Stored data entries
'''
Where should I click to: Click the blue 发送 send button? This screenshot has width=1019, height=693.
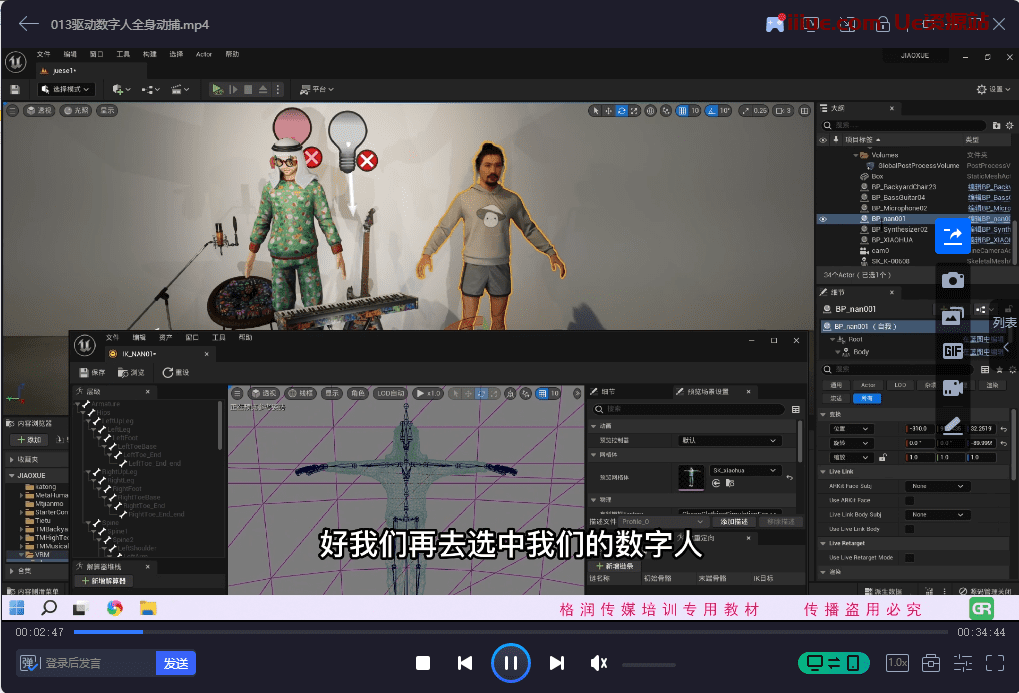coord(176,663)
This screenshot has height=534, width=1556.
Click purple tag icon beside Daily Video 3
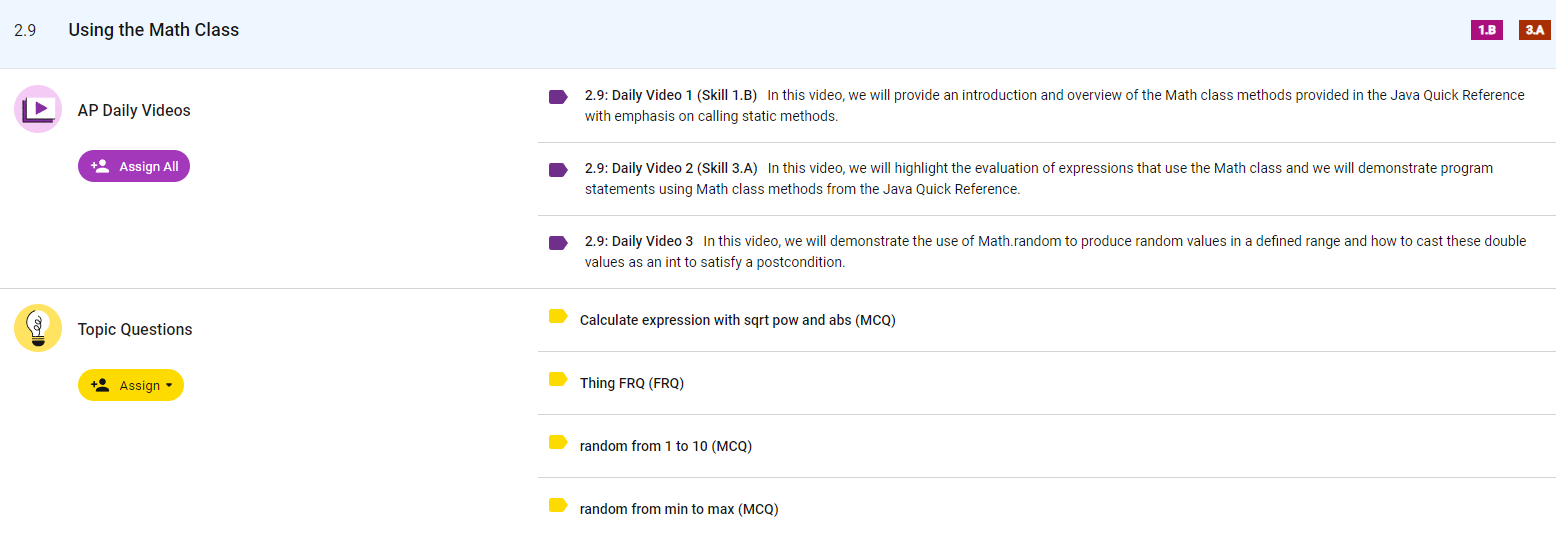pos(558,243)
'''
Assignment –
Set down every entry exactly as it appears, but skip the pictures.

Response area –
Where should I click to: Click the blue 发送 send button? This screenshot has width=1019, height=693.
coord(176,663)
This screenshot has height=534, width=1556.
Click purple tag icon beside Daily Video 3
pos(558,243)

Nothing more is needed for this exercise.